Resetting Pakistan’s Relations with Afghanistan

As Pakistan seeks to consolidate its fragile democracy, it should seize the moment to improve relations with its Afghan neighbour. Its biggest challenge comes from within. The civilian government has to regain control over national security and foreign policy from the military.

Executive Summary

Pakistan’s relations with Afghanistan have been largely characterised by mutual mistrust and devised through a narrow security prism. While it will require considerable effort to end deep-seated animosity, both countries share close ethnic, linguistic, religious and economic ties. Longstanding Afghan migration to the territories that now compose Pakistan makes them an integral part of Pakistani society. Yet, military-devised interventionist policies, based on perceived national security interests, including support for Afghan, mainly Pashtun, proxies, have marred the relationship. The incoming Afghan President Ashraf Ghani Ahmadzai has offered to expand bilateral ties, providing Islamabad fresh opportunities to improve the relationship. Prime Minister Nawaz Sharif has responded positively, but the Pakistani military and civilian leadership’s preferences toward Kabul are diverging further as Afghanistan’s transition draws closer. By recalibrating relations toward economic ties and seeking solutions to the presence of millions of Afghan refugees on its soil, Pakistan could engage more constructively with its neighbour.

Sharif’s top priority, stabilising a faltering economy, will be elusive in the absence of security and hampered by an unstable neighbour; hence his government has reached out to Afghanistan, hoping to reduce bilateral tensions and contribute to post-transition Afghanistan’s stabilisation. The Pakistani military high command, however, continues to hedge its bets, either actively or tacitly supporting a resurgent insurgency, which threatens to undermine Afghanistan’s transition.

Since the Taliban’s 2001 ouster, Afghan insurgents have found safe havens in Pakistan. The command and control of the three main militant groups – Mullah Omar’s Shura (council), Gulbuddin Hekmatyar’s Hizb-e Islami and the al-Qaeda-linked Haq­qani network – are based in and operate from Pakistan. These havens have and could continue to undermine Afghanistan’ efforts to confront the insurgency after the security transition in December 2014.

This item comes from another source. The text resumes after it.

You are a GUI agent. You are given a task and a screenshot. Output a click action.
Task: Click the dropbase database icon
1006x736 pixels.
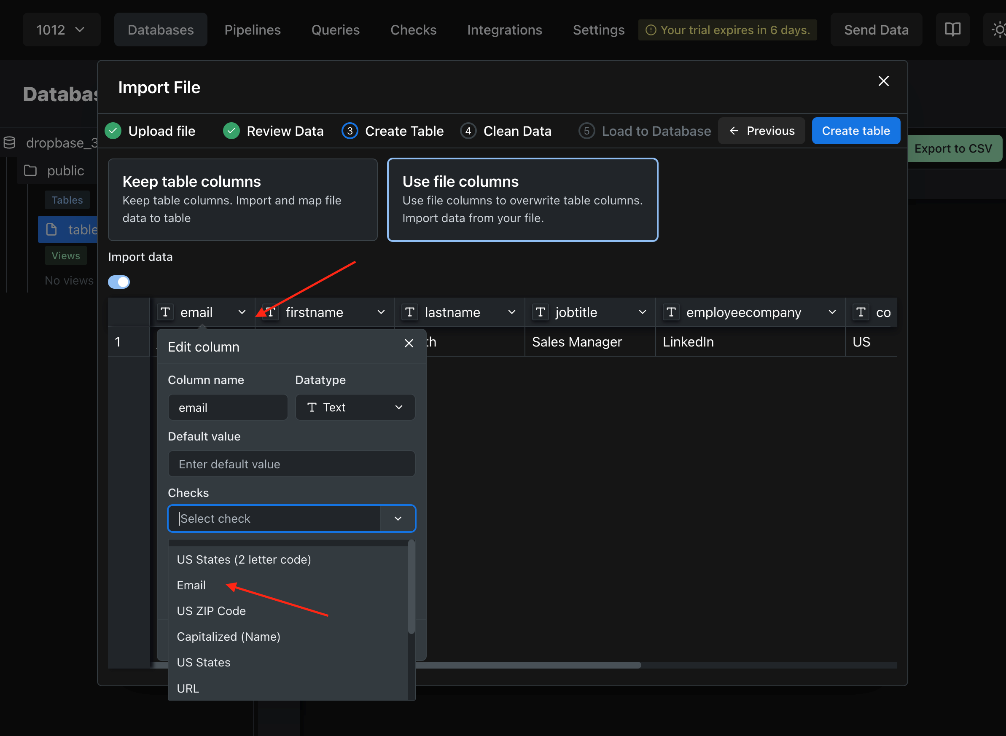pyautogui.click(x=10, y=143)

Pakistan’s interventionist policies are also undermining the peace at home. The Afghan insurgents are aligned with home-grown Pakistani tribal extremists, who in turn are part of a syndicate of sectarian, regional and transnational jihadi groups. With the support of their Afghan counterparts, Pakistani tribal extremists are challenging the state’s writ, particularly in the Federally Administered Tribal Areas (FATA) and Khyber Pakhtunkhwa (KPK) province, bordering on Afghanistan. Military-led initiatives to counter such threats, based on appeasement deals or heavy handed-military operations against Pakistani Taliban factions, have proved ineffective.

The opening of spaces for Pakistani extremists, using their ties with their Afghan counterparts, to attack Pakistani targets from safe havens in Afghanistan, underscores the importance of ending all support, direct or covert, to Afghan proxies. Yet, much depends on the ability of civilian governments in Pakistan to wrest control over national security and foreign policy from the military in a fragile democratic transition.

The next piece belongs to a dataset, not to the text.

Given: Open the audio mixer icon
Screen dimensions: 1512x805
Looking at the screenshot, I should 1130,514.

Since Pakistan’s democratic transition began in 2008, two successive governments have wanted to mend fences with Afghanistan, including through a policy of non-intervention, failing in the face of military intransigence. The first ever transfer of power from one elected government to another, after the May 2013 elections, provided an opening to strengthen civilian control over national security and foreign policy, including in the relationship with Afghanistan. However, ongoing anti-govern­ment demonstrations, begun in August 2014, led by Pakistan Tehreek-i-Insaf (PTI) leader Imran Khan and cleric-cum-politician Tahirul Qadri, have strengthened the military’s ability to extract concessions from Sharif’s Pakistan Muslim League-Nawaz (PML-N) government, particularly regarding one of the most sensitive regional relationships, that with Afghanistan.

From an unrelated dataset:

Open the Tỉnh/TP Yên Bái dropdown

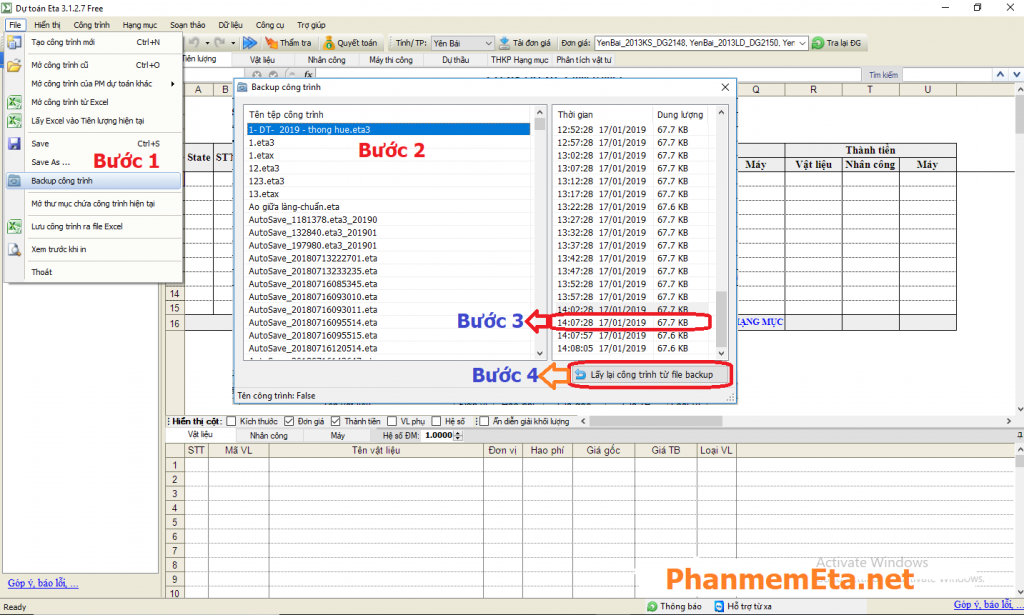click(x=488, y=44)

Yet, there are still opportunities, not least because of the new government in Kabul that is reaching out to Pakistan, for Sharif to reset the relationship by expanding ties beyond a narrow security focus. Until the democratic transition stabilises, enabling the government to end tacit or direct support for Afghan proxies, Sharif should work with Kabul to expand economic ties, including by upgrading and expanding infrastructure, including road and rail links connecting the two countries, reducing cumbersome security measures, combatting corruption and beginning talks on a free-trade agreement. The two countries would also benefit from easing cross-border movement and providing economic opportunities to their citizens. Improving the relationship would, however, require Pakistan to ease the uncertain and insecure lives of the millions of Afghan refugees on its territory. Islamabad should sign and ratify the 1951 Refugee Convention and its 1967 Protocol. Until it does, it should enact a national law for refugees that codifies long-term protections and rights, and respects the right of non-refoulement.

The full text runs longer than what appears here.